10.
L'abbé Moyse répondit : Je ne vous ai pas dit que la récompense des bonnes oeuvres serait enlevée. Car Notre-Seigneur a dit : « Celui qui donnera au plus petit, seulement un verre d'eau froide, en mon nom, je vous dis en vérité qu'il ne perdra pas sa récompense. » (S. Math., X, 42.) Mais je dis que l'action extérieure cessera, c'est-à-dire les privations du corps, les combats de la chair et tous les besoins que cause l'inégalité des conditions. Car si nous persévérons dans l'étude, si nous nous imposons des jeûnes pour purifier notre coeur et dompter notre corps, c'est que maintenant la chair combat contre l'esprit. (Galat., V, 17.) Quelquefois, même en cette vie, la trop grande fatigue, la maladie, la vieillesse, font cesser les choses, parce que l'homme ne peut plus les pratiquer. Elles cesseront bien davantage dans l'autre vie, puisque ce qui est corruptible se revêtira d'incorruptibilité. Le corps, qui était animal, ressuscitera spirituel, et la chair ne pourra plus rien contre l'esprit.
C'est ce que l'Apôtre annonce clairement en disant : « Les exercices corporels servent peu; mais la piété, c'est-à-dire la charité , est utile à tout; elle a les promesses de la vie présente et de la vie future. » (I Tim., IV, 8.) En disant que les exercices extérieurs servent peu, il déclare évidemment qu'on ne peut pas toujours les pratiquer, et qu'ils ne donnent pas seuls la véritable perfection. Son expression s'applique à la brièveté du temps, l'homme devant les interrompre dans cette vie, au moins à la mort; et aussi au peu d'utilité qu'on en retire; car la mortification du corps n'est que le commencement de la vie spirituelle; elle ne donne pas la perfection de la charité, qui a seule les promesses de la vie présente et future. Nous croyons donc que les pratiques extérieures sont nécessaires, parce qu'elles sont des moyens de parvenir à la véritable charité.

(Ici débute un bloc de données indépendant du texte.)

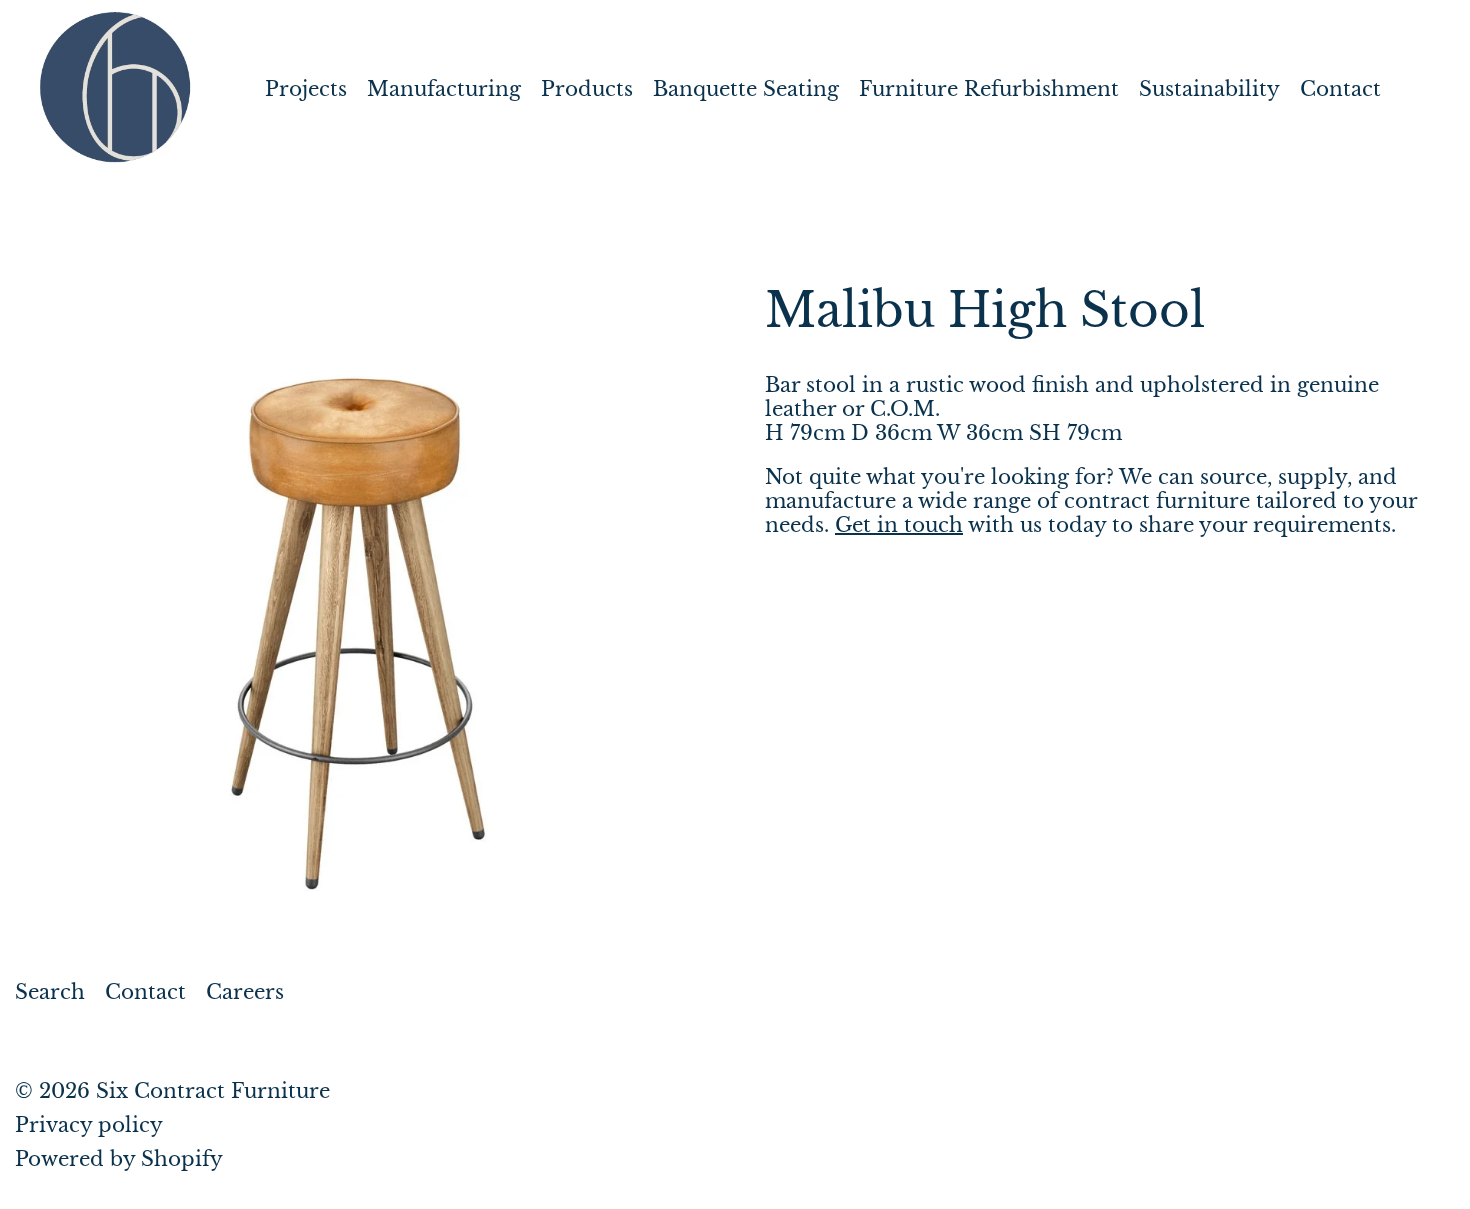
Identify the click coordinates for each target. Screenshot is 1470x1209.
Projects (306, 89)
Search (50, 992)
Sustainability (1209, 89)
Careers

Les autres oeuvres de piété et de miséricorde dont vous parlez, sont également nécessaires en ce monde, où règne l'inégalité des conditions; elles deviennent utiles dans les besoins si multipliés des pauvres, des malheureux, des infirmes, que cause l'injustice des hommes, qui gardent pour eux ce que le Créateur a fait pour tous. Tant que cette inégalité durera, les oeuvres de charité seront utiles et nécessaires, et ceux qui les pratiqueront avec amour et zèle auront droit à l'héritage éternel ; mais ces oeuvres cesseront dans le ciel, où régnera le bonheur. Les besoins qui les réclament n'existeront plus, et ceux qui les pratiquaient n'auront plus qu'à aimer Dieu et à contempler les choses divines dans la pureté de leur coeur. C'est vers ce but que tendent tous ceux qui, dans ce monde, s'appliquent à s'instruire et à purifier leur âme. Ils veulent au milieu des combats de la chair, en vaincre la corruption et se rendre, dès maintenant, dignes de la promesse du Sauveur : « Bienheureux les coeurs purs, parce qu'ils verront Dieu. » (S. Matth., V, 8.)